• Stars
    star
    101
  • Rank 338,166 (Top 7 %)
  • Language
    C
  • License
    Mozilla Public Li...
  • Created about 13 years ago
  • Updated over 3 years ago

Reviews

There are no reviews yet. Be the first to send feedback to the community and the maintainers!

Repository Details

Deprecated. See https://github.com/varnamproject/govarnam

Introduction

libvarnam is a cross platform, self learning, open source library which support transliteration and reverse transliteration for Indian languages. At the core is a C shared library providing algorithms and patterns for transliteration. libvarnam has a simple learning module built-in which can learn words to improve the transliteration experience.

Installing libvarnam

wget http://download.savannah.gnu.org/releases/varnamproject/libvarnam/source/libvarnam-$VERSION.tar.gz
tar -xvf libvarnam-$VERSION.tar.gz
cd libvarnam-$VERSION
cmake . && make
sudo make install

This will install libvarnam shared libraries and varnamc command line utility. varnamc can be used to quickly try out varnam.

Installation on Windows

In Windows, you can compile libvarnam using Visual Studio. Use the following cmake command to generate the project files.

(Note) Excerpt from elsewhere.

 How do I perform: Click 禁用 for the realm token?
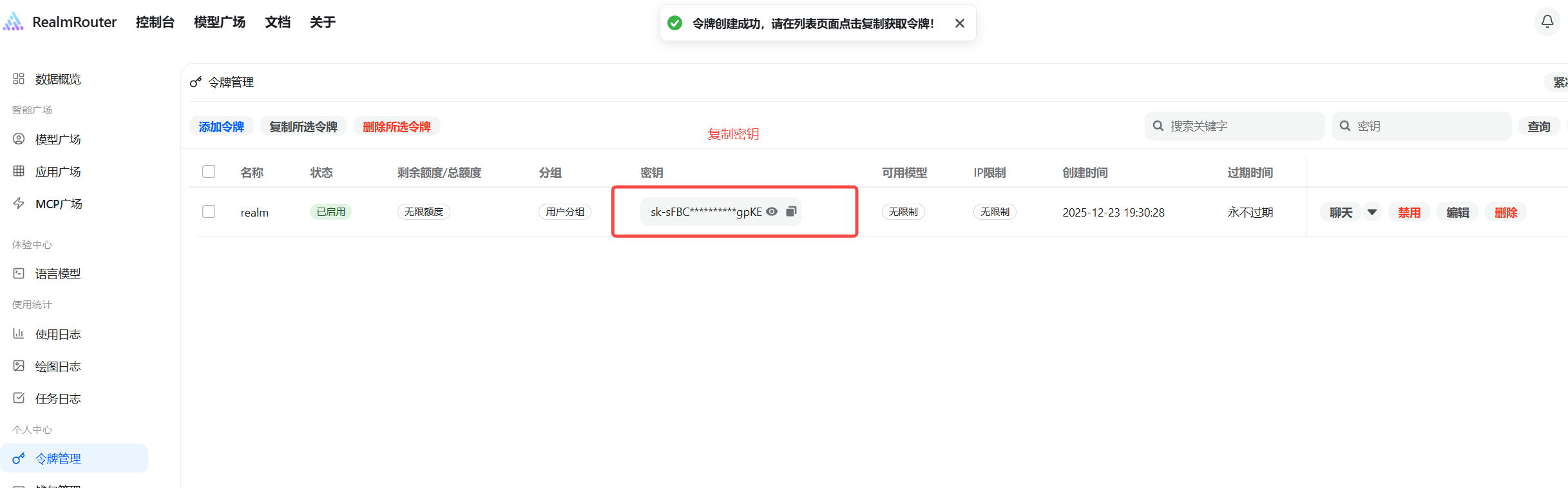1409,212
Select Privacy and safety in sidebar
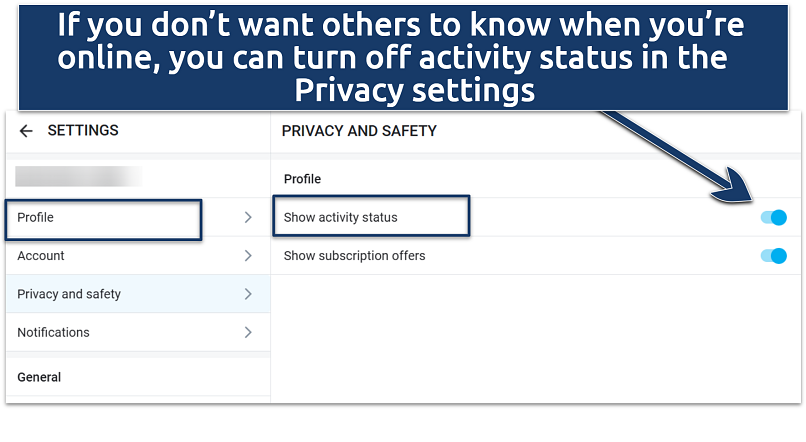 [x=69, y=294]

cmake -DBUILD_TESTS=false -DBUILD_VST=false -DRUN_TESTS=false .

Usage

Transliterate

Usage: varnamc -s lang_code -t word

varnamc -s ml -t varnam
 വർണം
 വർണമേറിയത്

Reverse Transliterate

Usage: varnamc -s lang_code -r word

varnamc -s ml -r വർണം
 varnam

Word corpus

libvarnam is a learning system. It works better with a word corpus. You can obtain the word corpus and make varnam learn all the words. This will enable libvarnam to provide intelligent suggestions.

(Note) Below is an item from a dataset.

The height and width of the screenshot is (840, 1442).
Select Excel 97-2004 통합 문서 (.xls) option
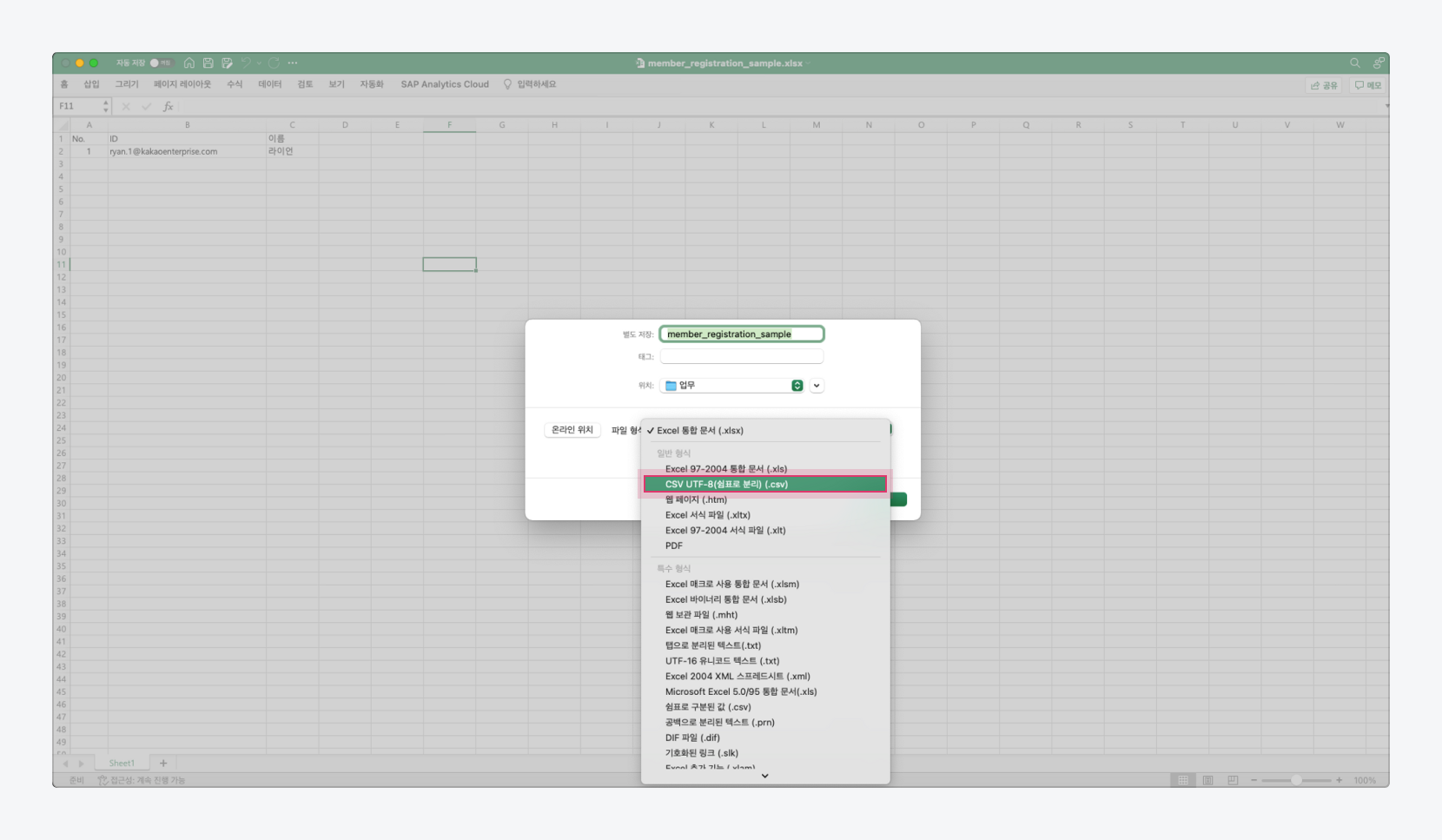pyautogui.click(x=726, y=469)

Here is an example of loading Malayalam word corpus:

mkdir words
cd words
wget http://download.savannah.gnu.org/releases/varnamproject/words/ml/ml.tar.gz
tar -xvf ml.tar.gz
varnamc  -s ml --learn-from .

This will take some time depends on how much words you are loading.

Here are some more word corpus

There is a --import-learnings-from option to import files which already has the learnt parameter. Importing these files don't take too much time as the word corpus.

What next?

If you just wanted to use varnam for input, you have the following options

If you are a programmer, you will be interested in libvarnam. You can use it to provide Indian language support in your applications. libvarnam can be used from different programming languages.

How Varnam works

  1. Scheme files and symbol tables
  2. Transliteration
  3. Learning

Scheme files and symbol tables

Scheme file maps English letters to phonetic equivalent indic letters. In this, all vowels, consonants and consonant clusters are mapped to the indic equivalent. Varnam uses the scheme file mapping to perform transliteration.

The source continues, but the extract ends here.